Out-Law News | 16 Mar 2020 | 10:38 am | 2 min. read
Data protection law expert Nicola Barden of Pinsent Masons, the law firm behind Out-Law, said the statements would help reassure businesses and that they contain useful guidance.
"The statements stress that data protection law does not stand in the way of the provision of healthcare and the management of public health issues," Barden said. "This is helpful as organisations often worry about data protection requirements in situations where data protection should not prohibit them from taking necessary action, particularly in situations like responding to Covid-19."
Guidance from the ICO and DPC highlight, however, that organisations processing personal data in managing issues concerned with the virus outbreak must continue to respect data protection principles, such as ensuring that personal data is secure – by minimising access, ensuring strict timelines for erasure and adequate staff training, for example – and keeping the personal data collected to the minimum required.
"At all times, the processing of personal data in relation to measures responding the Covid-19 should be necessary and proportionate, which will be informed by the guidance and/or directions of public health authorities, or other relevant authorities," Barden said.
In its guidance, the DPC suggested some lawful bases that might be appropriate in relation to processing of personal data related to Covid-19. This includes where processing is necessary for compliance with a legal obligation, such as their duty to protect employees from coronavirus issues under health and safety legislation, or where processing is necessary to protect the vital interests of an individual data subject or other persons.
Organisations often worry about data protection requirements in situations where data protection should not prohibit them from taking necessary action, particularly in situations like responding to Covid-19
The DPC's guidance also sets out questions that the regulator said it has received from employers regarding data protection and coronavirus in an HR context, as well its answers to those questions.

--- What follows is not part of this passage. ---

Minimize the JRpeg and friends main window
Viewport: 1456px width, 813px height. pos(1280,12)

This 'Q&A' section addresses how employers can use personal data to monitor the spread of Covid-19, what personal data they can collect from their employees, and what they can tell employees if a member of staff contracts the virus.
"This is really useful as employers are facing situations and dealing with special category health data in ways that they may not have had to before," Barden said. "For example, the DPC has stated that an employer would be justified in informing staff that there has been a case, or suspected case, of Covid-19 in the organisation and requesting them to work from home, but that the communication should not name the affected individual."

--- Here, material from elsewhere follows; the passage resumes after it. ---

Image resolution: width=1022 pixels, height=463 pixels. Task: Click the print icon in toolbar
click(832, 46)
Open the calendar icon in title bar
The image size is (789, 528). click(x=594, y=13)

In its statement, the ICO said it recognised that Covid-19 poses "unprecedented challenges" and tried to reassure organisations about the regulatory approach it will adopt over the period.
The ICO said: "Data protection and electronic communication laws do not stop government, the NHS or any other health professionals from sending public health messages to people, either by phone, text or email as these messages are not direct marketing. Nor does it stop them using the latest technology to facilitate safe and speedy consultations and diagnoses. Public bodies may require additional collection and sharing of personal data to protect against serious threats to public health."
"The ICO is a reasonable and pragmatic regulator, one that does not operate in isolation from matters of serious public concern. Regarding compliance with data protection, we will take into account the compelling public interest in the current health emergency," it said.